- Activity -
Take the entries below and print, exactly, the stretch from the line containing "Screen dimensions: 750x658" through the line containing "Where should I", both included.

** Opening Source information block **

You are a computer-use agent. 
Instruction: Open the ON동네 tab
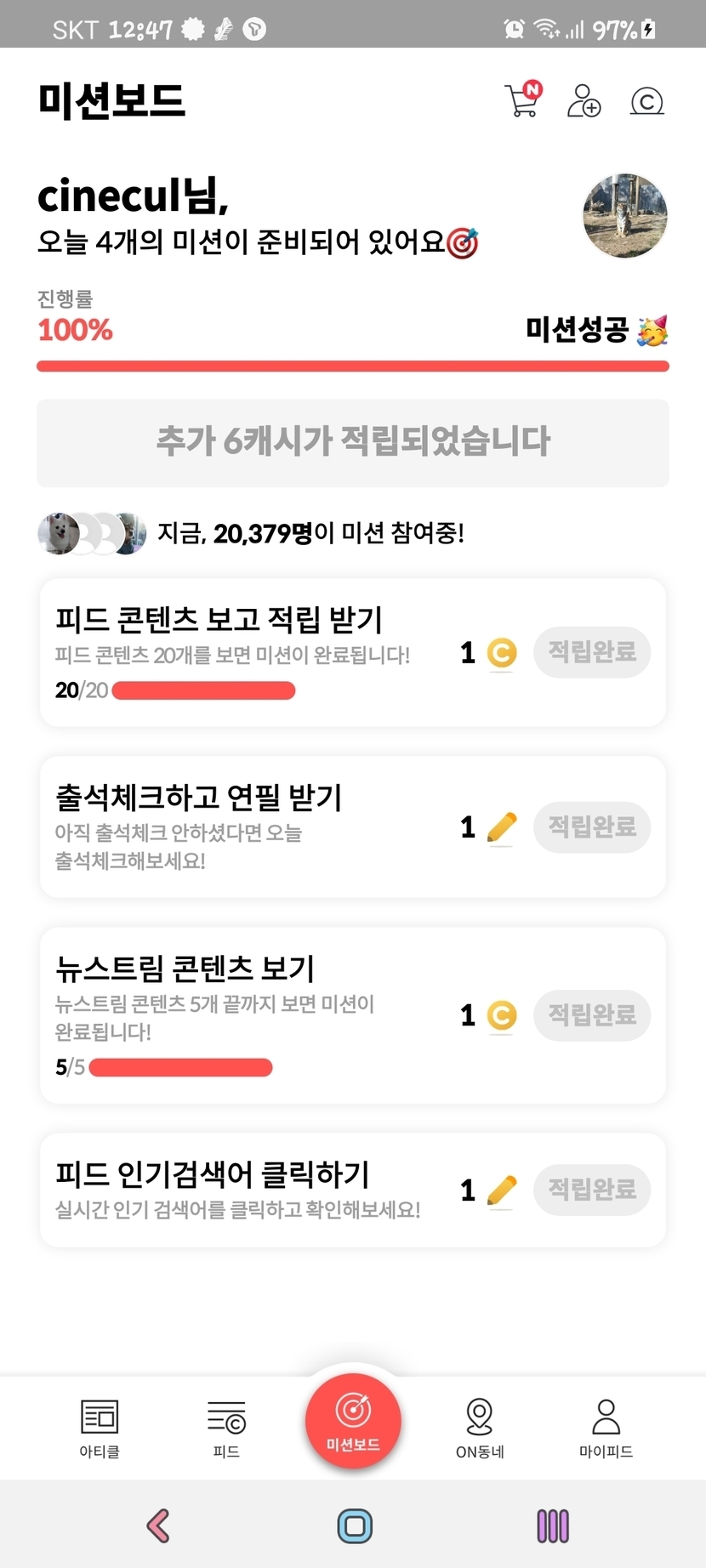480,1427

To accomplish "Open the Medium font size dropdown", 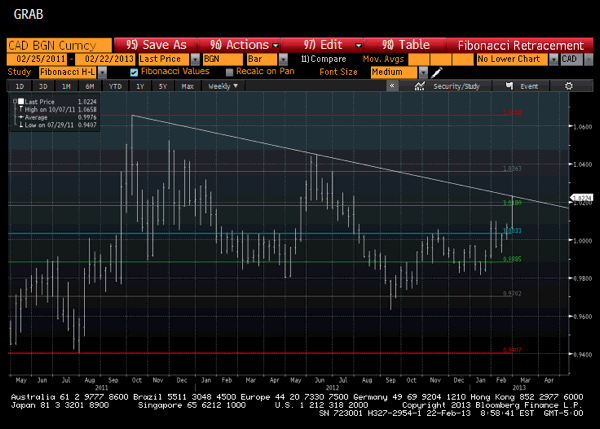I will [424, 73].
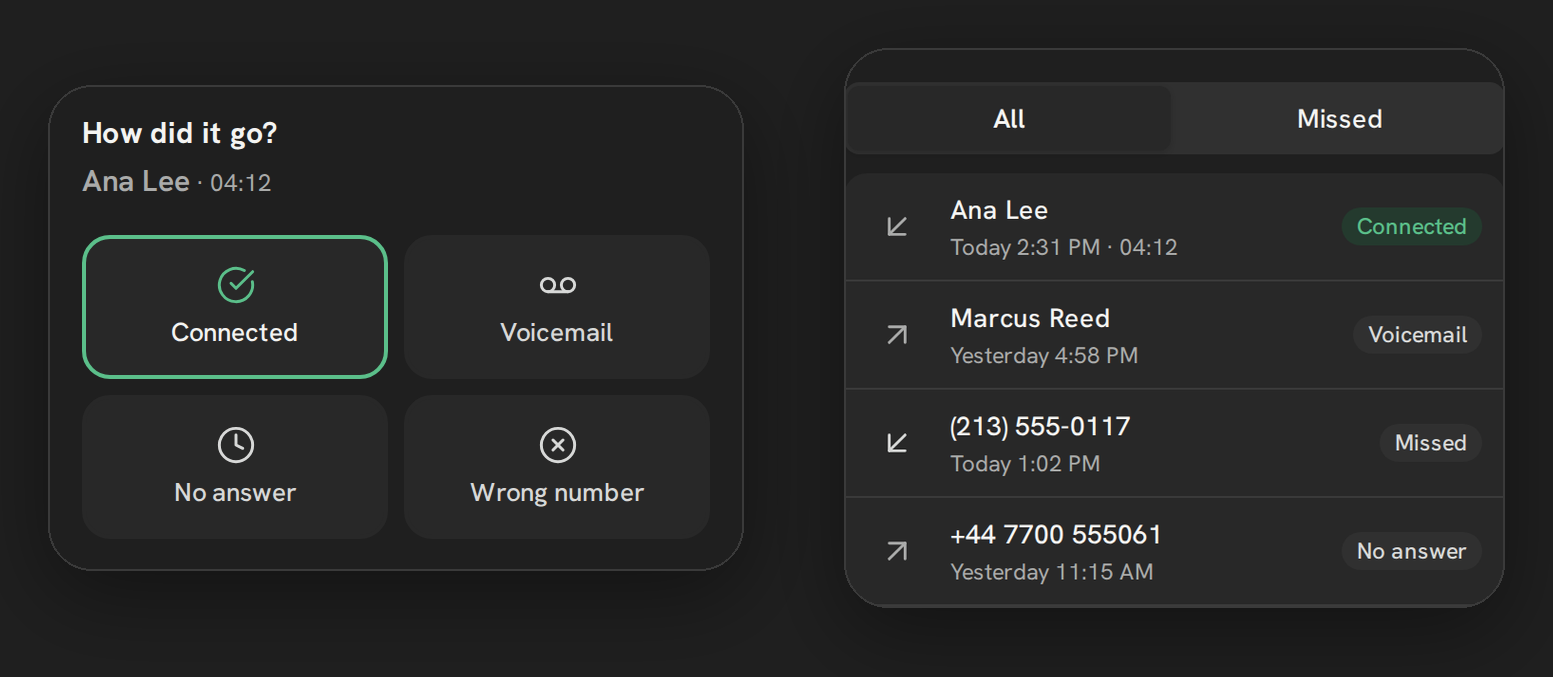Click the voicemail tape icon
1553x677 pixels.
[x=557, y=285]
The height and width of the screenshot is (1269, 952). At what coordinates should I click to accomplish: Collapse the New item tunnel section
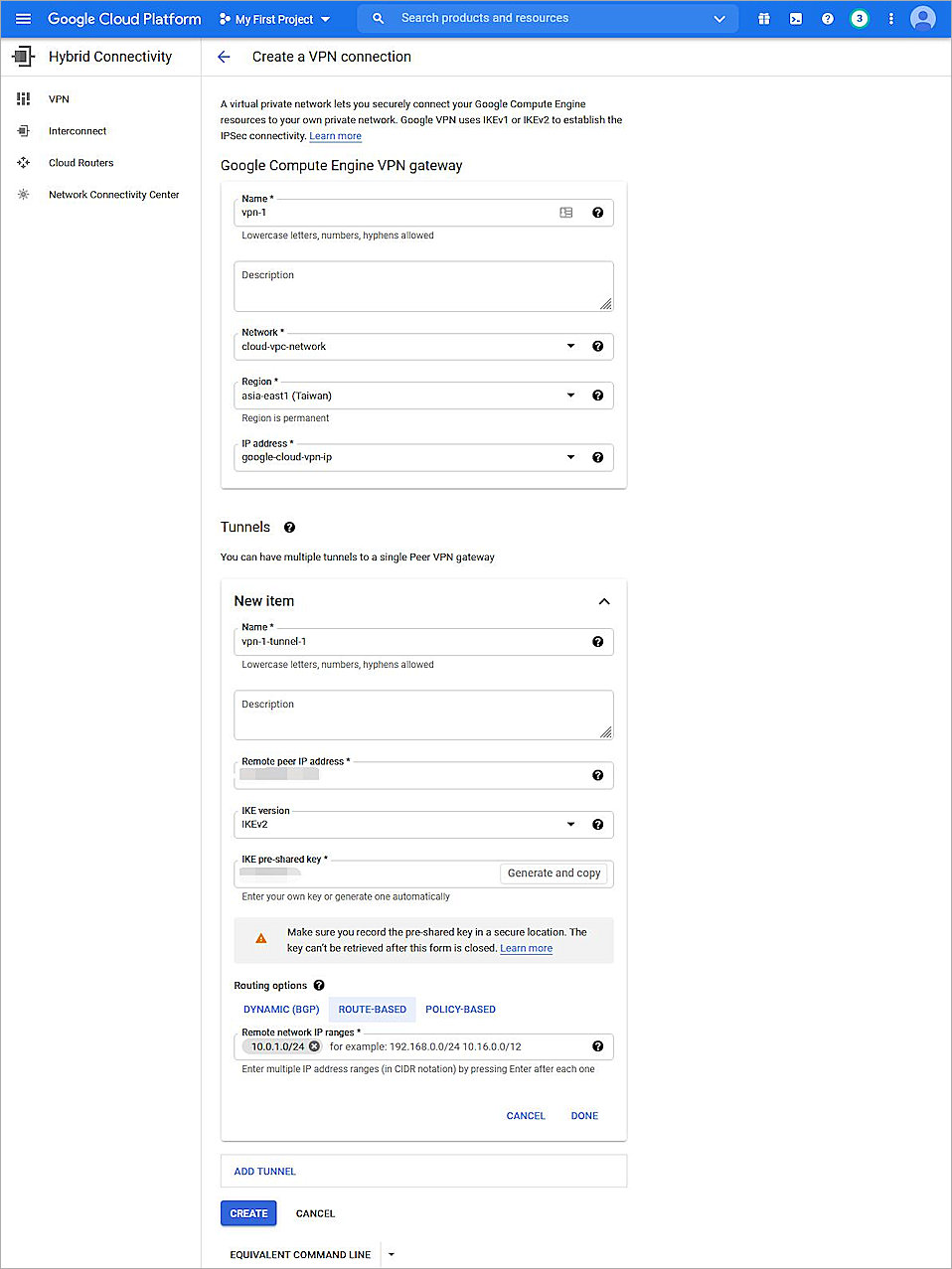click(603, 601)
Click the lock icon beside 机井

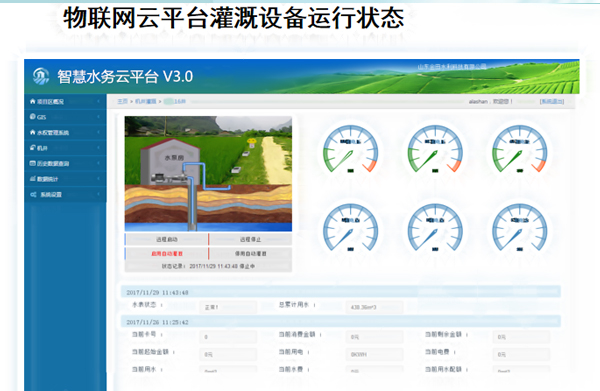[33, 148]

** Closing Source information block **
** Opening Source information block **

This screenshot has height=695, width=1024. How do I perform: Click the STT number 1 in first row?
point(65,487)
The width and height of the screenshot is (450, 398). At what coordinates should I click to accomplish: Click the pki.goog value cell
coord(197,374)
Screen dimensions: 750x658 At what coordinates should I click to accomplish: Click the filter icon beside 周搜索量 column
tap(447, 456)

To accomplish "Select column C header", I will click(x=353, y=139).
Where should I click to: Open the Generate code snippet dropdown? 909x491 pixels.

** Closing Source information block **
** Opening Source information block **

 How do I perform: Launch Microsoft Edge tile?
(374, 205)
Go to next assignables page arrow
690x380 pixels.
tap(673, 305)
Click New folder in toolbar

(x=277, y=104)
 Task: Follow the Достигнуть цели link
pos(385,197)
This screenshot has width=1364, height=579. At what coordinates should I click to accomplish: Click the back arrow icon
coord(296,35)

** Closing Source information block **

- Solution to this task -
Screen dimensions: 750x658 At what coordinates should I click to accomplish: Click the filter icon beside 周搜索量 column
tap(447, 456)

To accomplish "Select column C header", I will click(x=353, y=139).
Where should I click to: Open the Generate code snippet dropdown? 909x491 pixels.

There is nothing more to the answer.